*** Opening of Given information ***

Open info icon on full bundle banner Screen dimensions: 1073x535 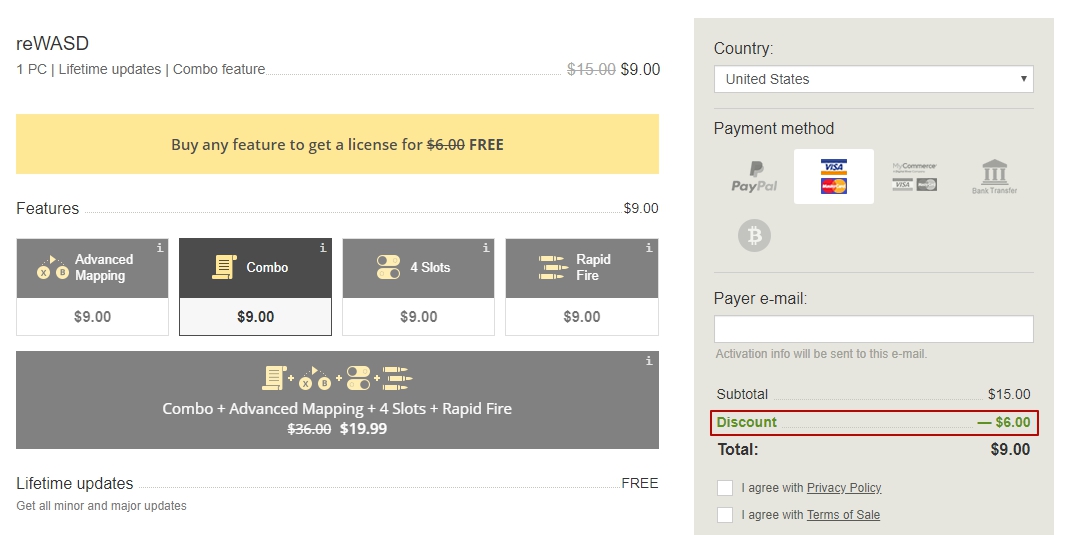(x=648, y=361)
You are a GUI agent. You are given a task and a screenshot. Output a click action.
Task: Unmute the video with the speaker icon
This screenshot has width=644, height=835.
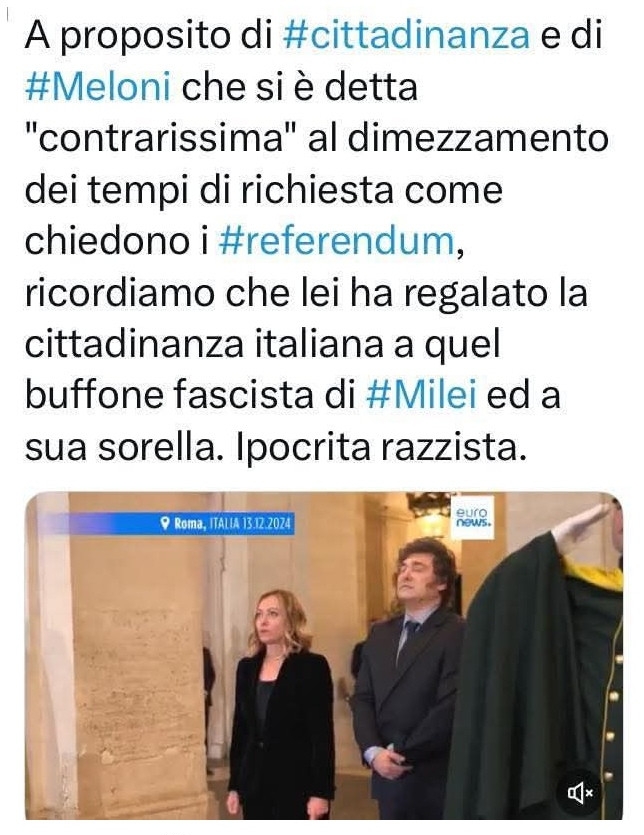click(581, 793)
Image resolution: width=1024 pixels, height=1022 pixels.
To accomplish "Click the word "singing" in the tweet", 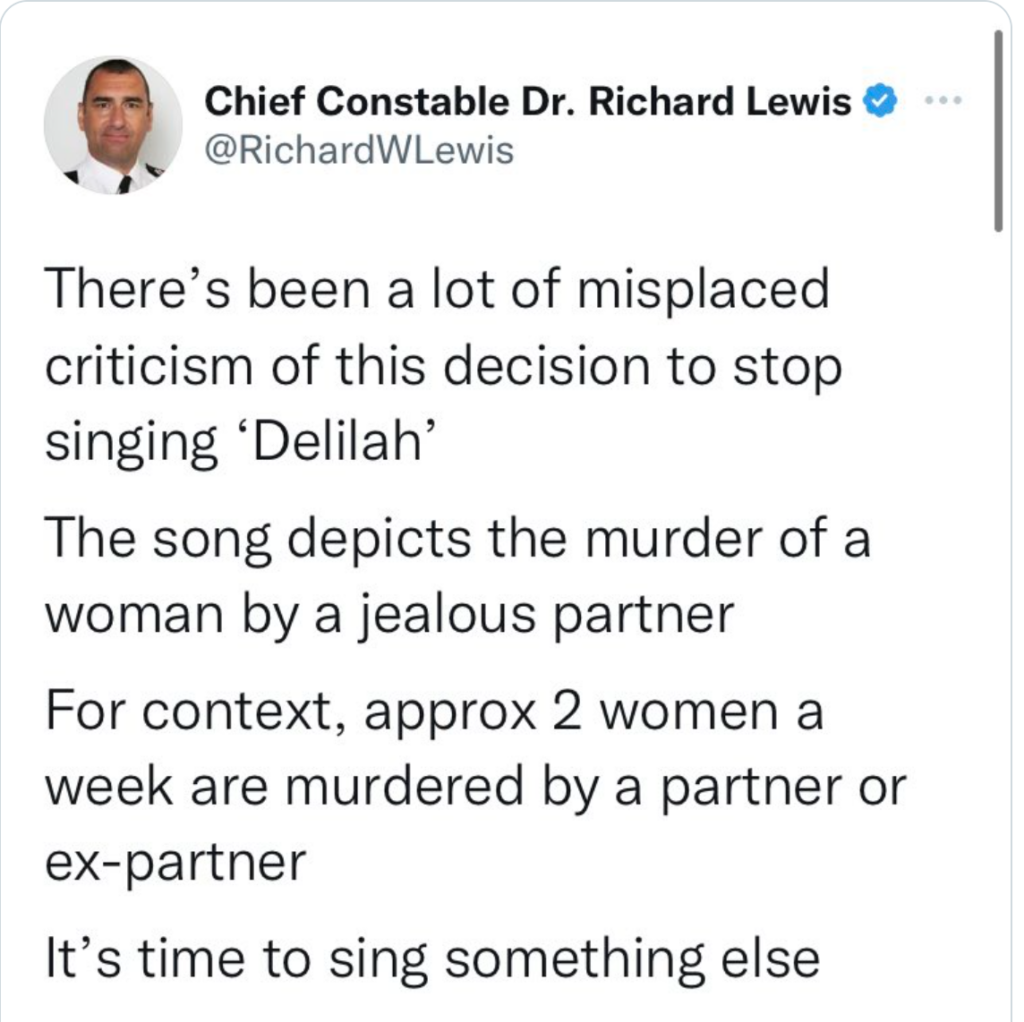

*** Close of Given information ***

» **Exercise**
Please retype exactly the lines from the one containing "You are a GUI" to the last line of the records above, both included, without any pictures.

» **Answer section**
You are a GUI agent. You are given a task and a screenshot. Output a click action.
Task: Unmute the video with the speaker icon
This screenshot has width=644, height=835.
click(581, 793)
Image resolution: width=1024 pixels, height=1022 pixels.
To accomplish "Click the word "singing" in the tweet", 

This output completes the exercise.